(WHAT YOU WILL DO):
a: Say whether each statement agrees with the Aristotle passage below, answering yes or no and quoting the words that decide it: (i) The Romans translated Aristotle's work into Latin. (ii) Aristotle knew that the earth was a globe. (iii) The celestial spheres were treated as subjects for science.
b: According to the Aristotle passage below, which four basic material substances make up all things?
c: Write a continuation of the Aristotle passage below, picking up after its final sentence.

(TEXT SECTION):
⟨

The big, new ideas of high medieval academia were Aristotle’s. The Romans seem never to have bothered to translate his work into Latin, for the simple reason that if a Roman were to be interested, he would certainly already know Greek. For this reason, Aristotle remained almost completely unknown to medieval European scholars until Latin translations from Arabic versions of his texts began to filter across the border from Spain in the twelfth century. Aristotle’s thought transformed the medieval intellectual world. His was a comprehensive philosophical system of enormous persuasive and explanatory power: through a combination of logic, empiricism, and basic principles, his system was capable of explaining almost anything. Even better, because Aristotle explained the workings of the cosmos without reference to supernatural power (“philosophical naturalism”), his thought, for the most part, did not contradict Church teachings. There were a few exceptions—Aristotle denied the immortality of the soul, for example—but since, as a pagan, he was not expected to be an authority in theological matters, these errors could be ignored. Indeed, it did not take long for Christian scholars to realize that Aristotle’s philosophy could provide insight into all aspects of the natural world, even those that impinged upon religion.
For Aristotle, the goal of philosophy was explanation, which meant that natural philosophy entailed the search for the causes of natural phenomena. Aristotle believed that inherent purpose determined the essential characteristics of all natural things. For this reason, his philosophy is often called “teleological,” or purpose oriented, from Greek telos, meaning “end,” or “purpose.” For example, Aristotle would argue that cats have claws because they are predators, and need to be able to catch and grasp their prey—that’s what claws are for. Determining a phenomenon’s cause, however, could often be much more complicated and require careful observation, rigorous logic, and the appropriate application of the principles that provided the essential framework from which the Aristotelian universe depended. This Aristotelian cosmos was composed of matter; indeed, it was filled to the brim with it; it was a plenum (a spaced filled with matter, as opposed to a vacuum) in which true emptiness was impossible. All things were composed of varying proportions of the four basic material substances: earth, air, water, and fire. (As this arrangement makes perfectly clear, Aristotle knew that the earth was a globe, as did most everyone else in the ancient world, and medieval scholars knew this too; so let’s put to rest the old fib that prior to Columbus everyone thought the world was flat.)
The classical universe from a sixteenth-century cosmographical treatise. At the center is the earth and spheres of water, air, and fire, then the transparent crystalline spheres of the seven planets and the fixed stars.
Within the cosmos, these were arranged hierarchically, with earthy matter in the very center, surrounded by a watery sphere, then a sphere of air, and finally one of fire. All matter sought to find its appropriate sphere, which is why fire always goes upward, but stones fall downward. If something floats on water, it means simply that its substance contains more aerial and fiery matter than earth. Beyond the sphere of fire were the celestial spheres of the seven planets—the Sun, Moon, Mercury, Venus, Mars, Jupiter, and Saturn—and beyond them was the sphere of the fixed stars. These celestial spheres were basically unknowable to humans, and so their composition and the physical laws that determined their motion were subjects for speculation, but not for science.
Here in the terrestrial realm, however, the substance of a thing determined its essential nature, and not its appearance, size, form and so forth. These, in Aristotelian terms, were “accidents,” which were external traits that differentiated particular individual things from others, but that did not pertain to their essence. So, for example, a pencil might be yellow or green, sharp or dull, long or short, but these characteristics have no bearing on its essential “pencil-ness.”

⟩

(PROVIDED DATA):

⟨

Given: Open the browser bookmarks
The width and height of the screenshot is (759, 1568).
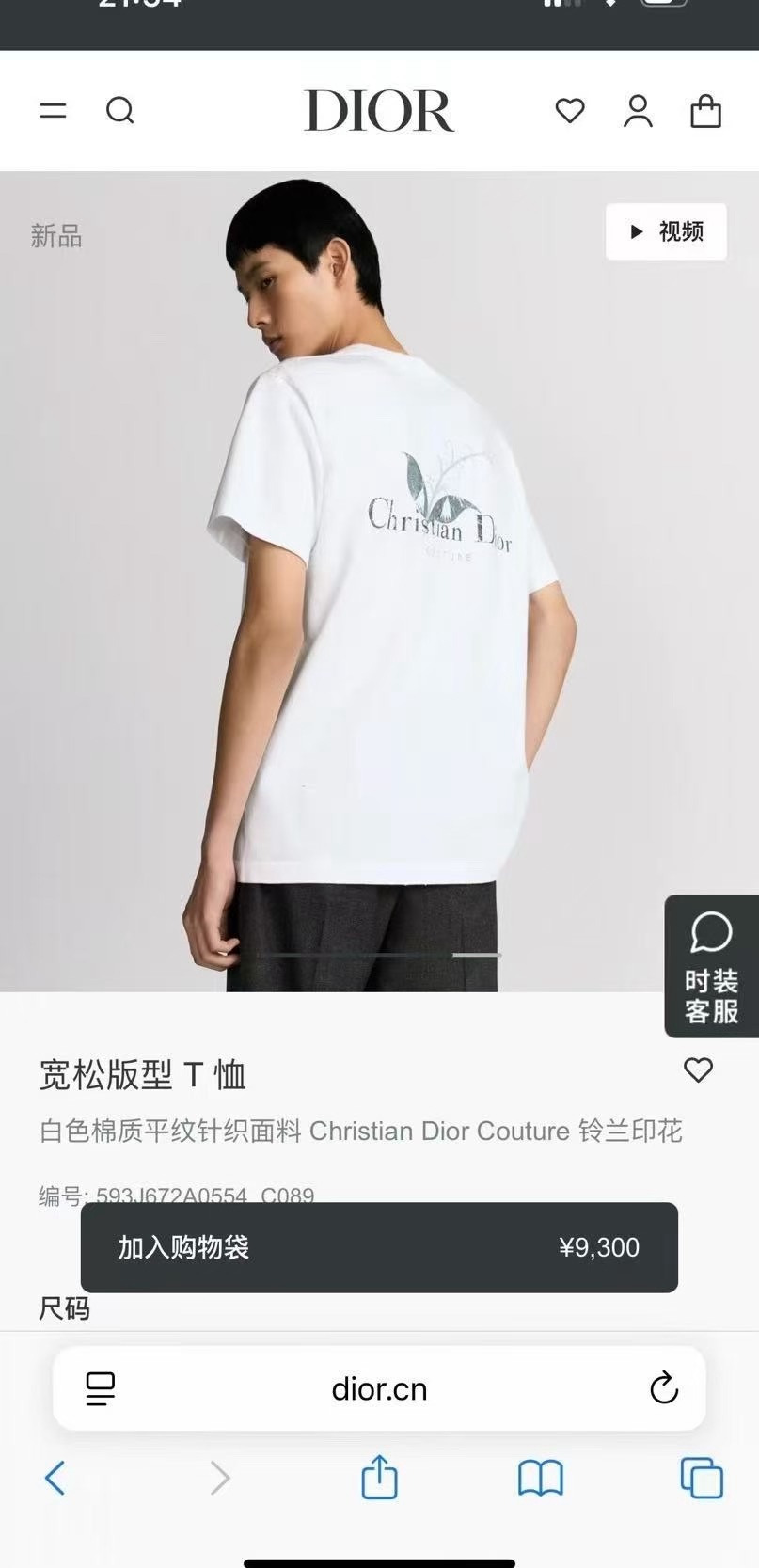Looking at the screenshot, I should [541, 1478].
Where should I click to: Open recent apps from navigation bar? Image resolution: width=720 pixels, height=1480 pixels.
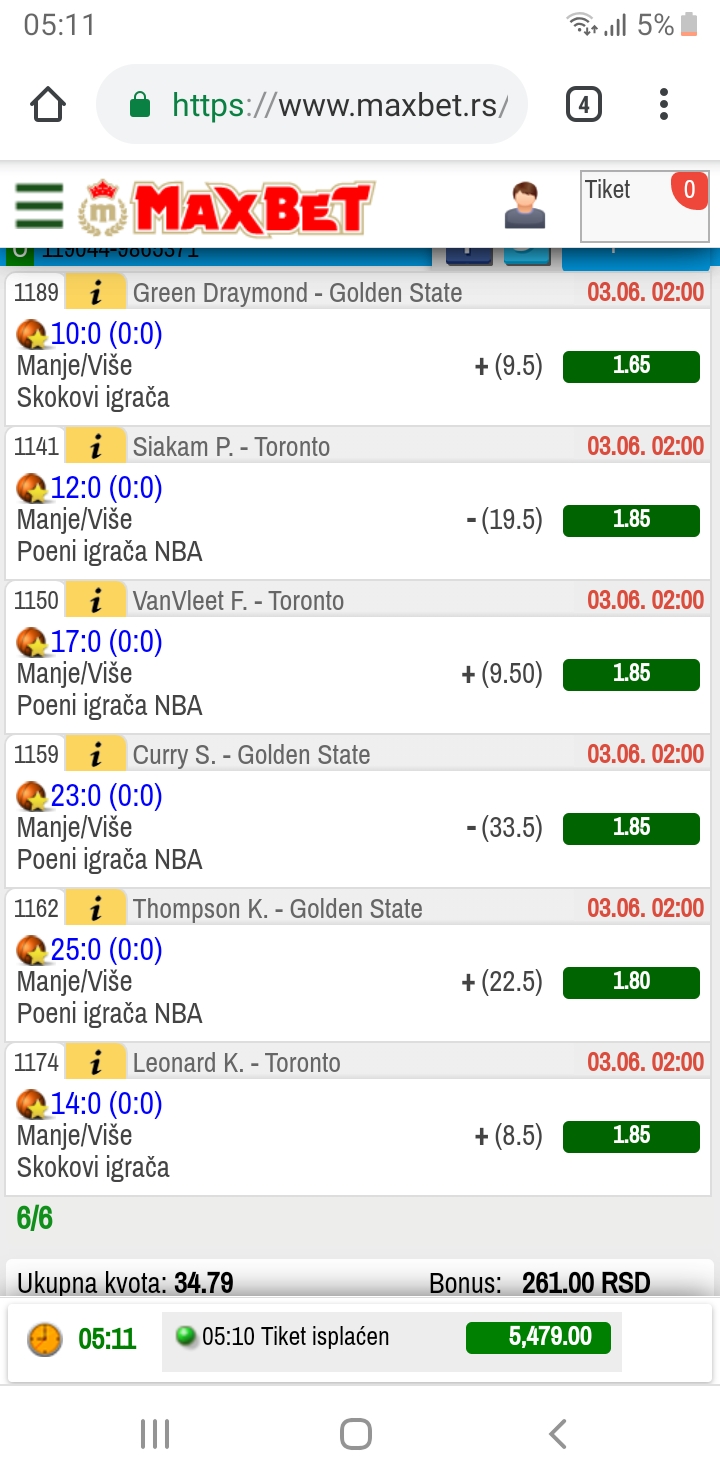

⟩

(ANSWERS TO THE EXERCISES):
a:
(i) No: "The Romans seem never to have bothered to translate his work into Latin"
(ii) Yes: "Aristotle knew that the earth was a globe"
(iii) No: "subjects for speculation, but not for science"

b: Earth, air, water, and fire.

c:
For medieval scholars, this way of understanding the physical universe was the key to solving a famous riddle: it was then a doctrine of the Church, as it remains for modern Catholics, that during the Mass, the Host, which is the consecrated bread, is miraculously transformed into the literal body of Christ prior to being consumed by the faithful. But if this is true, a cynic might ask, why does the bread still look and taste just like bread?
Aristotle’s matter theory provided the answer: the substance of the bread was transformed into the very substance of Christ, while its accidents, its externals, remained those of bread. After a certain amount of debate, this process, called “transubstantiation,” was accepted as the necessary way to understand the Eucharist or communion. This was just one of the ways—although perhaps the most important—that Aristotelian philosophy was turned to the service of the medieval Church. Similarly, theologians used Aristotle’s rules of logical deduction and physical science to prove the existence of God, to explain the divine paradox of the trinity, and to provide a rational explanation of how Christ could be both wholly human and at the same time completely divine .
In this way, Aristotelian natural philosophy became an essential bulwark of Church doctrine in addition to offering a comprehensive philosophical framework through which to understand the natural world. Little wonder, then, that Aristotle became an integral part of the new universities’ arts curriculum, despite the fact that many within the Church remained suspicious of the Philosopher’s skepticism and pagan background. The problem was how to make Aristotle compatible with medieval Christianity without fatally damaging the intricately interwoven strands of his thought. This became the essential project of medieval academia, which we commonly refer to as “scholasticism”: an attempt to explicate a thoroughly rational Christianity and an acceptably Christian Aristotle, and join the two together. This was the all-consuming project and crowning achievement of Thomas Aquinas (1225 – 1274), the greatest medieval theologian and philosopher, whose masterpiece, the Summa Theologiae, created just the necessary “amalgam” to reconcile Aristotelian natural philosophy with the truth of divine revelation, using metaphysics as the necessary bridge between the two.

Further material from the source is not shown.